Все, что ты пишешь в Интернете, может быть сохранено вероломным собеседником в файле и обнародовано. Ты, конечно, можешь потом говорить, что это подделка и что за компьютером была не ты - все равно не поверят.
Есть два способа свести неприятности к минимуму. Во-первых, постарайся выбрать в партнеры человека, которому огласка нужна еще меньше, чем тебе. Во-вторых, как можно меньше говори о ком-либо, кроме вас двоих, особенно о людях из твоей реальной жизни.

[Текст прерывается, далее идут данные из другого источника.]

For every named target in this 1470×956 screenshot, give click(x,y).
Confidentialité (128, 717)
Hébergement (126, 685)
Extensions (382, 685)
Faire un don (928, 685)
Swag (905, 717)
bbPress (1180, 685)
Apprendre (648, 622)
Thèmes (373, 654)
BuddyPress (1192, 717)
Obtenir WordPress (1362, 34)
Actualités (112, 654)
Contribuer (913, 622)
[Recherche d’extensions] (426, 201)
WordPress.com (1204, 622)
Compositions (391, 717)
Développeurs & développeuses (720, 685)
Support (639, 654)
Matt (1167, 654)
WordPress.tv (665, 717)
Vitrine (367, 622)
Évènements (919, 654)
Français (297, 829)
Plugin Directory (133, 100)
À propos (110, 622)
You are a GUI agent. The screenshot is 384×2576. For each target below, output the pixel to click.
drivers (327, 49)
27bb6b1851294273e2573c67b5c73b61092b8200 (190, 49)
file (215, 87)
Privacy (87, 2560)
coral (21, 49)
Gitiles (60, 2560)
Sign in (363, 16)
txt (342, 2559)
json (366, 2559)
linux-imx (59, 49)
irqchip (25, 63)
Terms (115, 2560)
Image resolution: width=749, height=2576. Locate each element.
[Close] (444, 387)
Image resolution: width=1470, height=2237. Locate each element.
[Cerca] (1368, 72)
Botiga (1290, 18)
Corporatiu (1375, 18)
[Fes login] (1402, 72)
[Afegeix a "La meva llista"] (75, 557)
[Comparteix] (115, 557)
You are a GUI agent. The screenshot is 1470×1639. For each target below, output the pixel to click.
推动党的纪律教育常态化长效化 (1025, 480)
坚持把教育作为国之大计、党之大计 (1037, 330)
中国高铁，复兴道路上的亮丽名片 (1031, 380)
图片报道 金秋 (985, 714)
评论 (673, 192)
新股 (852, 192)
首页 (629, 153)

Не занимайся киберлюбовью на плохих телефонных линиях и в дождь. Если у тебя часто рвется связь, лучше болтай о книжках. Ведь хуже виртуального полового акта может быть только внезапно прерванный виртуальный половой акт.

*Последствия* 

В самых смелых похождениях по Интернету ты застрахована от трех вещей: тебя не изнасилуют, ты не заболеешь и не залетишь. И даже крыша от виртуального секса не съедет - если, конечно, она до того была на месте. Рано или поздно все испытаешь, всякие слова выслушаешь, скажешь и к компьютеру охладеешь.
Главная опасность - это влюбиться в электронную симуляцию прекрасного принца и на полном серьезе отдаваться буквам и пробелам, полагая, что они принадлежат реальному человеку.

----------


## Sanych

Виртуальный секс не такое уж и новшество. Ещё 2 века назад поручик Ржевский писал Наташе Ростовой:
"Наташа, я очень скучаю без Вас. Вот и сейчас одной рукой пишу Вам письмо, а второй думаю о Вас".

----------


## Asteriks

Есть интересный взгляд на такие вещи как профилактика курения, алкоголизма, курения, порно и виртуального секса. Пока никто об этом не говорит и человек не знает, ему не хочется и попробовать. ) 
Представьте, что приходит ребёнок в школу, а ему там лекцию читают о вреде порно в Интернете. А он и не знал ничего об этом, пока ему добрая тётя учительница о вреде не намекнула.
Намёк поняли?

----------


## fIzdrin

> Ты не видишь лица и прочих частей тела, не слышишь голос


а как же скайп с веб-камерой,ну или без нее,на худой конец-)

----------


## Irina

> а как же скайп с веб-камерой,ну или без нее,на худой конец-)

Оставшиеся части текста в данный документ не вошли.